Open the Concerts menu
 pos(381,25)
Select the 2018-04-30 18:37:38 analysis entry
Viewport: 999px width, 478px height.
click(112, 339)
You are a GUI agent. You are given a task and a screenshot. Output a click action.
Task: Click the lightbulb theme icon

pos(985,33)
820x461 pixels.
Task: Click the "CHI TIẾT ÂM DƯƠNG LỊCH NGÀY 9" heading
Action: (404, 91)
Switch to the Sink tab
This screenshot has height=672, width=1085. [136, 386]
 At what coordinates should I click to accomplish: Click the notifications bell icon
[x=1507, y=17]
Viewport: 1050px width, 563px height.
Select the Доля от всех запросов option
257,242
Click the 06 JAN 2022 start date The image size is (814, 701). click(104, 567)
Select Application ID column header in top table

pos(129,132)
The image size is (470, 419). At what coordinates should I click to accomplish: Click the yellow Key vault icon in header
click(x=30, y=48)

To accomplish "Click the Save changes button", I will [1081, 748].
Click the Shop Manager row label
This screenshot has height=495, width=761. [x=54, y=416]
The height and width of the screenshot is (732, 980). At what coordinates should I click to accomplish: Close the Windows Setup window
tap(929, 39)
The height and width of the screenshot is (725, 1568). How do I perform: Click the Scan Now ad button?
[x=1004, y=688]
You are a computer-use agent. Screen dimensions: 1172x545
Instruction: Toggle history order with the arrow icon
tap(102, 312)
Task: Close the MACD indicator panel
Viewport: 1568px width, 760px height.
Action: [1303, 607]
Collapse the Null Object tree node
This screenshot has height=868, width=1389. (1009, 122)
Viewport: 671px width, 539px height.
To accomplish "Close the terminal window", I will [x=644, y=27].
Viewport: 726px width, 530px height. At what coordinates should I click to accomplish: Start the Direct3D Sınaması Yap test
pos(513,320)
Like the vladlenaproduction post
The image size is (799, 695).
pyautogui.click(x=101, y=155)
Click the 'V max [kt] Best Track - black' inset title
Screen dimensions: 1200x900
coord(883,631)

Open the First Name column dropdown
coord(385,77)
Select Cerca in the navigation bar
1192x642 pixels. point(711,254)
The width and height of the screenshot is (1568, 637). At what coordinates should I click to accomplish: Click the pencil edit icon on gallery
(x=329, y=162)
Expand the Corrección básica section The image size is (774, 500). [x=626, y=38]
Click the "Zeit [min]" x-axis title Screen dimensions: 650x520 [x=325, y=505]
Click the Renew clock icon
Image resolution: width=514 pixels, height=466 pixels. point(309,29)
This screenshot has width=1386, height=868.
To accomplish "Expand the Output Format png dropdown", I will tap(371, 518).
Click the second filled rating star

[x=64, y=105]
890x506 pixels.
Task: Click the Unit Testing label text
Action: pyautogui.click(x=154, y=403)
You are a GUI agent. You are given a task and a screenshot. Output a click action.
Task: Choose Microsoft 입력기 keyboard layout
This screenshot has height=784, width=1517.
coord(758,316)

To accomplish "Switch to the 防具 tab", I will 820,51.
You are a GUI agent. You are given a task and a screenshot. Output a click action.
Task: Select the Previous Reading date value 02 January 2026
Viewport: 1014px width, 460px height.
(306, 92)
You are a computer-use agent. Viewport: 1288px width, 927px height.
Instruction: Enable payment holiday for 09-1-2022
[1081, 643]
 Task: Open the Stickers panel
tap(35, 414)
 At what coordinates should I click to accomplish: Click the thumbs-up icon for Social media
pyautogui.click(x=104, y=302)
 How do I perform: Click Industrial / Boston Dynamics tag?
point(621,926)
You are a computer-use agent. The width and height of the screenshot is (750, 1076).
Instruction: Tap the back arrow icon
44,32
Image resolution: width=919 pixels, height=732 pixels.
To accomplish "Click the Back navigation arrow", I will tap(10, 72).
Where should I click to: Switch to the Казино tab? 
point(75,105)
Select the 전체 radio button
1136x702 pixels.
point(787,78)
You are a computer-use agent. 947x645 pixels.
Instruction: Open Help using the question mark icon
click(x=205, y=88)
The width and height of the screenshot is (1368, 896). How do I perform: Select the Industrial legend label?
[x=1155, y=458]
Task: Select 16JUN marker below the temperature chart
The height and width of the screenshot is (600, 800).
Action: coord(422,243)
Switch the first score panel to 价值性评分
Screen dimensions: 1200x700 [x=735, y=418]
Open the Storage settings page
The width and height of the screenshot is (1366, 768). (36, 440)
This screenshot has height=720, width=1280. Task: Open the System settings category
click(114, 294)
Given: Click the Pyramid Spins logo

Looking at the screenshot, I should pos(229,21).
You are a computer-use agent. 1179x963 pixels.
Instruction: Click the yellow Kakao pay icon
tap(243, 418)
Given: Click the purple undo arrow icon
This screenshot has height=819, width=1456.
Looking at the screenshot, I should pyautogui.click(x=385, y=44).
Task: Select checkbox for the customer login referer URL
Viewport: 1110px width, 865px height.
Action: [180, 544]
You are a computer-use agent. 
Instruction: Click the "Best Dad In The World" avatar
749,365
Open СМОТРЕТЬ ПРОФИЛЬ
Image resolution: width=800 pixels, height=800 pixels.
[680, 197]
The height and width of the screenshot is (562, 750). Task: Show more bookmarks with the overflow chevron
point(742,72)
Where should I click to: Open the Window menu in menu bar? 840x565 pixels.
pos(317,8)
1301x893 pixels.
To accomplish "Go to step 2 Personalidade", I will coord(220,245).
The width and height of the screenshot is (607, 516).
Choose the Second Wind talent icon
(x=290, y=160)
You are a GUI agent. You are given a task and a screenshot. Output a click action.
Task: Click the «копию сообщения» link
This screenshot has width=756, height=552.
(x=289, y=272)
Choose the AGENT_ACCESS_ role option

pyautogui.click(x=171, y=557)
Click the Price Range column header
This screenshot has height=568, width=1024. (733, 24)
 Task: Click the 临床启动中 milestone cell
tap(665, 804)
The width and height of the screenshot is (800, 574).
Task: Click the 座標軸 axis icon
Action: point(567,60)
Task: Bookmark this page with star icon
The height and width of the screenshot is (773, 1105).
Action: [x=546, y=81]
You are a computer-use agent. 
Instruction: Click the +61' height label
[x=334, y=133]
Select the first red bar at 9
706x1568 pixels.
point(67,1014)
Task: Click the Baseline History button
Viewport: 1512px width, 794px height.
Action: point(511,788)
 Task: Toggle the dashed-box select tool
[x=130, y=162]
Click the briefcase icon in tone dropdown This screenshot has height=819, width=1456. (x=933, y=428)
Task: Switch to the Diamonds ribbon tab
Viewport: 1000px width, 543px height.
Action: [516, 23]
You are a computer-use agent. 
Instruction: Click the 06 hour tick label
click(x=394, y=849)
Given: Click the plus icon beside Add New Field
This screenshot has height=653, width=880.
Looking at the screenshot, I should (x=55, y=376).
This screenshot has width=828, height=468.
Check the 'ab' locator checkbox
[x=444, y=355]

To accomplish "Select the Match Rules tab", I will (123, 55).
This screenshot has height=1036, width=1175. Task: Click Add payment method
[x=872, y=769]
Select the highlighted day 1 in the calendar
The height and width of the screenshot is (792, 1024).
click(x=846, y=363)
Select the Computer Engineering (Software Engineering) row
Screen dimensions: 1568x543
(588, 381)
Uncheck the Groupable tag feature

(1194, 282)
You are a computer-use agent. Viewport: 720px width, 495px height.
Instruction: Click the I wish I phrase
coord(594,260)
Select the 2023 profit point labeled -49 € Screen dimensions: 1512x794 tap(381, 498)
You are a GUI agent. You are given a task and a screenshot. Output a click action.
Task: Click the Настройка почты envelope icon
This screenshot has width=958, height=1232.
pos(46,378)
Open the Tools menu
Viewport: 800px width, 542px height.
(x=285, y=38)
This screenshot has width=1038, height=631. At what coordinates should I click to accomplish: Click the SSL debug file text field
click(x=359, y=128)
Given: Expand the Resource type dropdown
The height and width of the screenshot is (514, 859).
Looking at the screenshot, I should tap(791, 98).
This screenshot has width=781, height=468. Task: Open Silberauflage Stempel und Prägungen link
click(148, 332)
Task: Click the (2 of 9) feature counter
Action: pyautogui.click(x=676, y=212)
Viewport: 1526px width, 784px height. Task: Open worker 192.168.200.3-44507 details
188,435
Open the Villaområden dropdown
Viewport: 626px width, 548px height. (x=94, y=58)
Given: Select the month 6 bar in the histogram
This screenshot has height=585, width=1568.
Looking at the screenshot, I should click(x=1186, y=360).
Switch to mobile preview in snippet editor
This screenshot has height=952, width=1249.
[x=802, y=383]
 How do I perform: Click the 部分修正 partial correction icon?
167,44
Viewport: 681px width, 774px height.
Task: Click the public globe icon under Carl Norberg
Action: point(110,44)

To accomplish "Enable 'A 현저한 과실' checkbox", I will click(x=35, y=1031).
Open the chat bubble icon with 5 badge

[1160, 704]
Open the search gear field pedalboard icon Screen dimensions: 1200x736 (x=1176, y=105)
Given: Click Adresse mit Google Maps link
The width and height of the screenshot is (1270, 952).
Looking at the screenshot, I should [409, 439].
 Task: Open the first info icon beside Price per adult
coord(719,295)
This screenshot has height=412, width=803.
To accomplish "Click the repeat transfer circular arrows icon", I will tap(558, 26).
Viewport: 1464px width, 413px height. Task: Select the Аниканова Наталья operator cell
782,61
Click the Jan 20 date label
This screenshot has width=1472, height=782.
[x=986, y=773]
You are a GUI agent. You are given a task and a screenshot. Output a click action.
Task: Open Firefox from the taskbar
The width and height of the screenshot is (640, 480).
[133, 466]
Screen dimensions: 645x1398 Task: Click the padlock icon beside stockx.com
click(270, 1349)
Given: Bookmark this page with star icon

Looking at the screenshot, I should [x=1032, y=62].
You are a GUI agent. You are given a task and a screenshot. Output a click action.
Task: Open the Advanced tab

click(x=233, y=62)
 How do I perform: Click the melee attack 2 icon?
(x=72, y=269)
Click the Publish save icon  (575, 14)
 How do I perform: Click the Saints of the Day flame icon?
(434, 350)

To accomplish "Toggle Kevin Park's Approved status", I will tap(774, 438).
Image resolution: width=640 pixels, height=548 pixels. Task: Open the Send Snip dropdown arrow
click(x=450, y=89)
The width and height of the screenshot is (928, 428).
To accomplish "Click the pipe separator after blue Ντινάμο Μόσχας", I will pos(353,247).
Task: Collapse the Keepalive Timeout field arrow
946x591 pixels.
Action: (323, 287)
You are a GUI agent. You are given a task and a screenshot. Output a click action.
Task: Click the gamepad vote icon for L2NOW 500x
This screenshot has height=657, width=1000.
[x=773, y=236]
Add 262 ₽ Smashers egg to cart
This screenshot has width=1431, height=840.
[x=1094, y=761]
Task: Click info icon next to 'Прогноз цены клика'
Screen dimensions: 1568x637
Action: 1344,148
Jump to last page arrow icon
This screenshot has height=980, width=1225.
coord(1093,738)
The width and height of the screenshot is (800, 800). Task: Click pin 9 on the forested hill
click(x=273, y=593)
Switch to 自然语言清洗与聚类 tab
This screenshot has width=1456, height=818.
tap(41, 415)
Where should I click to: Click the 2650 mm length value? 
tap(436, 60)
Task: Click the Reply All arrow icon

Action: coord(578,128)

----------------------------------------

### Work to complete
Whenever a line of the data holds the string "Expand", pick that line out.

### Solution to this problem
Expand the Corrección básica section The image size is (774, 500). [x=626, y=38]
To accomplish "Expand the Output Format png dropdown", I will tap(371, 518).
Given: Expand the Resource type dropdown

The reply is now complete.